#### AIM
In the passage on absolute morality below, quote everything from "Morality being absolute" down to "gravity is absolute." word for word.

#### PAGE EXTRACT
What morality is absolute?

Morality being absolute means just that you subjectively consider some moral rules absolute. Doesn't make them so, the way the law of gravity is absolute.

And it doesn't mean that every human society agrees to what you consider "absolute".

All things you consider "absolute", there are whole societies which found them to be just fine, and you'd do too if you were raised in them, including incest, murder of innocents, slavery, torture...


Many things are naturally repulsive, but are indulged out of necessity or gain. For instance Aristotle wasn't opposed to slavery, yet nonetheless in his writings, now some 2400+ years ago, he found himself obligated to lay out an extensive and lengthy defense and rationalization of such, and he even predicted what would eventually end it:

"For if every instrument could accomplish its own work, obeying or anticipating the will of others, like the statues of Daedalus, or the tripods of Hephaestus, which, says the poet, 'Of their own accord entered the assembly of the Gods.' If, in like manner, the shuttle would weave and the plectrum touch the lyre without a hand to guide them, chief workmen would not want servants, nor masters slaves." [1]

There were millennia of efforts to end slavery, but it's only the technological and industrial revolution that finally succeeded in doing so. But the point is that even though Aristotle was ostensibly not opposed to slavery, he nonetheless knew it was a decision that needed justification because it was fundamentally repulsive, even in a society where it was ubiquitous and relatively non-controversial, thousands of years ago.

#### DATA EXCERPTS
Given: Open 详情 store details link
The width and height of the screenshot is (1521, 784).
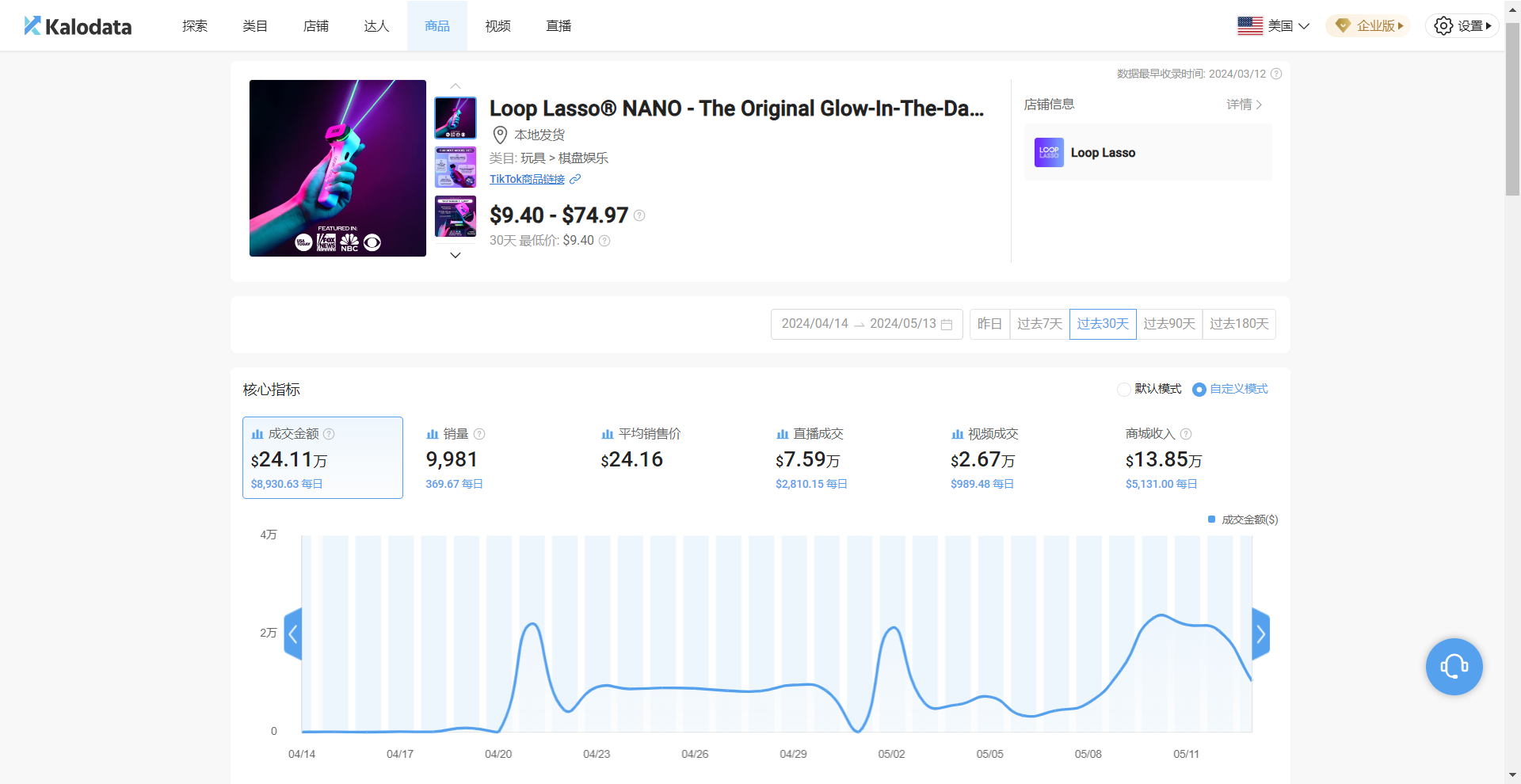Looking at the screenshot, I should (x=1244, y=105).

...

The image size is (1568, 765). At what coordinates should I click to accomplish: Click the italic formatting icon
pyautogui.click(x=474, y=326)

* * *

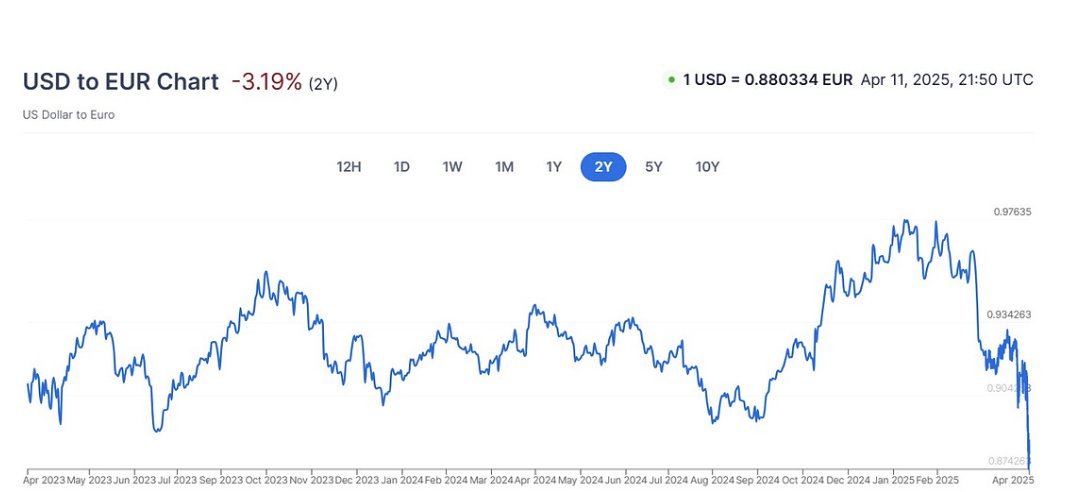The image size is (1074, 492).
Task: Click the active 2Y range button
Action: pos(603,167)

#### REPLY
Morality being absolute means just that you subjectively consider some moral rules absolute. Doesn't make them so, the way the law of gravity is absolute.